Ancak buraya gelinceye kadar Fransızlar tarif edilemez sıkıntılar yaşamışlardır. Bir taraftan Müslümanlar yetiştikleri askerleri öldürüyor, diğer taraftan vebadan dolayı askerin çoğu hastalığa kapılıyordu. Bu askerleri bir şehirden diğer bir şehre taşımak zor ve taşıma araçlarının kısıtlı olmasından dolayı Bonapart, ağır hastalarına bol miktarda afyon ruhu içirip onların ölümüne sebebiyet veriyordu. Bu ise Napolyon‟un yüzündeki bir diğer kara lekedir. Daha önce Yafa‟da pek çok Müslüman‟ı öldürdüğü gibi hastalıktan ve yorgunluktan “bî-tab olan hemşehrilerine” yardım konusunda kusur işlememesi gerekirken bu çaresiz insanları afyon ruhuyla öldürme yolunu seçmişti Fransa donanması küçük gemiler ile İskenderiye Limanı‟na girmişti. Fransa amirali Osmanlı Devleti‟nin ve Hıristiyan tüccar gemilerinin İskenderiye Limanı‟nda bulunanlarına el koymuş ve içlerinde bulunan pirinç ve “erzak-ı saireyi” ele geçirmişlerdi (Cevdet, I, 1309: 26).
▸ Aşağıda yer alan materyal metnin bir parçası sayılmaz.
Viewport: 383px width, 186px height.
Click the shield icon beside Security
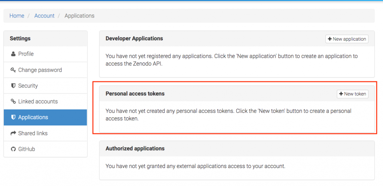click(x=13, y=86)

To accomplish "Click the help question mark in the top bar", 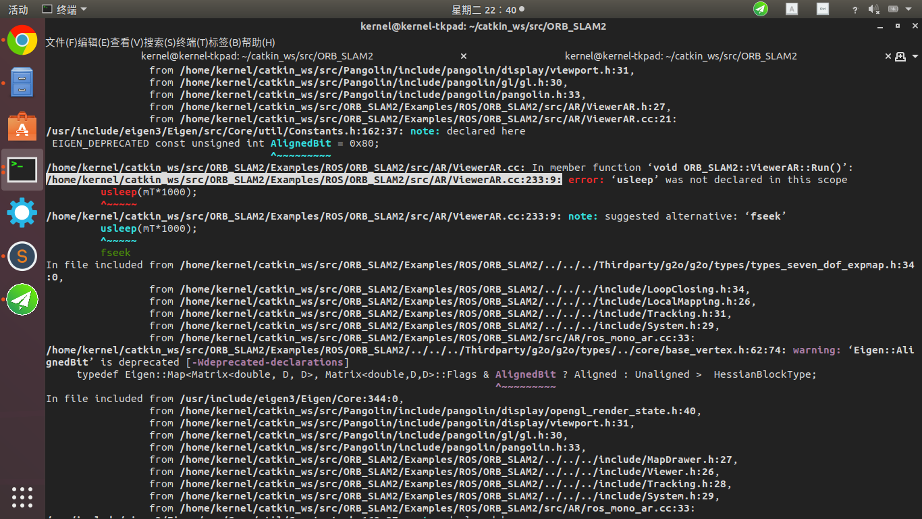I will tap(855, 9).
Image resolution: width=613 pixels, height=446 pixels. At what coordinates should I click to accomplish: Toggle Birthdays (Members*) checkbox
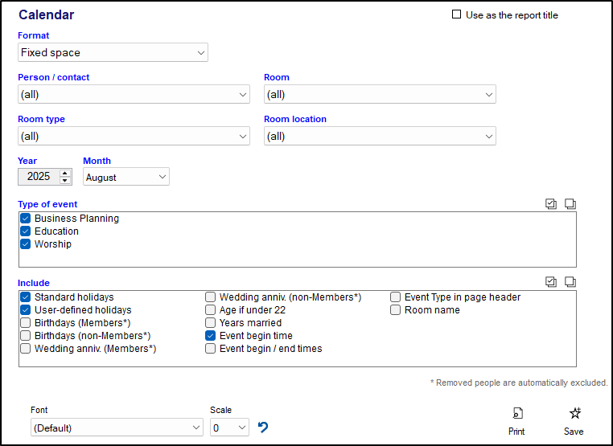[x=26, y=323]
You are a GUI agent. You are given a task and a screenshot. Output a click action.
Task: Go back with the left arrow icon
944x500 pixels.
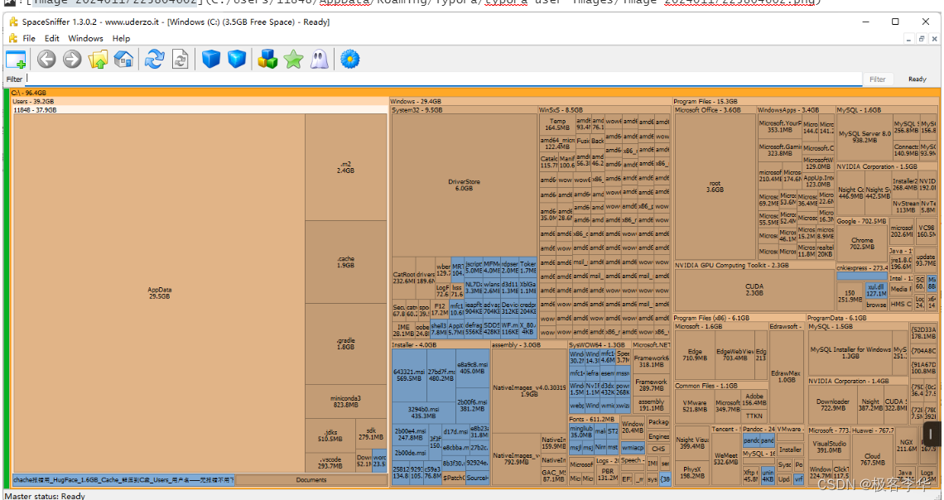46,59
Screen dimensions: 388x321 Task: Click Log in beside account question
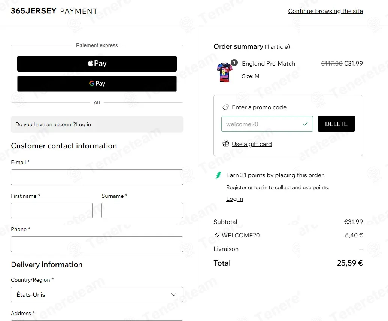[x=84, y=124]
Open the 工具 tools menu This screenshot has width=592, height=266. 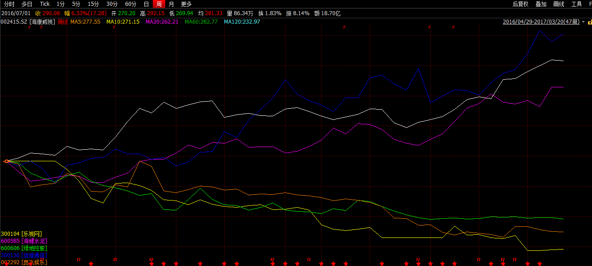tap(576, 4)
Napolyon, Saint Helene Adası‟nda iken kendi hayatı hakkında yazmış olduğu risalede “Ebuhır‟da Fransız donanması İngilizler tarafından yenildiğinde artık bu seferin “hayr üzere olmayacağını” anlamıştım. Zira günden güne yenilenmesi ve güçlendirilmesi mümkün olmayan bir askerin eninde sonunda yenileceği belliydi. Her ne kadar bunu bilsem de mecburiyetten elimden geldiğince Mısır‟da kalmaya gayret edip askerleri o doğrultuda hareket ettirdim. Mısır‟da “işim kalmadık da” Filistin tarafına doğru gitmek istedim. Ancak yolda yeterli sayıda askerin olmadığını anladım. Çöle girdiğimde Akka tarafında askerlerin toplandığını duydum. O zaman Akka üzerine yürümeye karar verdim. Akka Kalesi Fransız mühendislerinden “mahir bir mühendisin delaletiyle” kuşatıldı. Ancak kale savunmaya çok elverişli olduğu için kuşatmadan vazgeçilerek bin bir zorluk içerisinde geri dönmeye mecbur kaldım.” demiştir (Cevdet, I, 1309: 26).

Akka, kuşatma altında iken birkaç batılı mühendis savunma alanlarının inşasında ve askerlerin sevk edilmesi hususunda önemli katkılar sağlamışlardır. Ancak Fransız askerleri “ilim ve sanat ile icra olunan tedabiri” hiçe sayarak Akka‟ya girmişlerdi. İslam askerlerinin “fevkalade mukavemet” içerisinde mücadele etmeleri neticesinde Fransızlar püskürtülmüştür. Buna göre harbin kazanılmasında asıl sebep “millet-i İslamiye‟nin mesbuk-ı misali olmayan mukavemet-i fedakaraneleri idi” (Cevdet, VII, 1309: 26).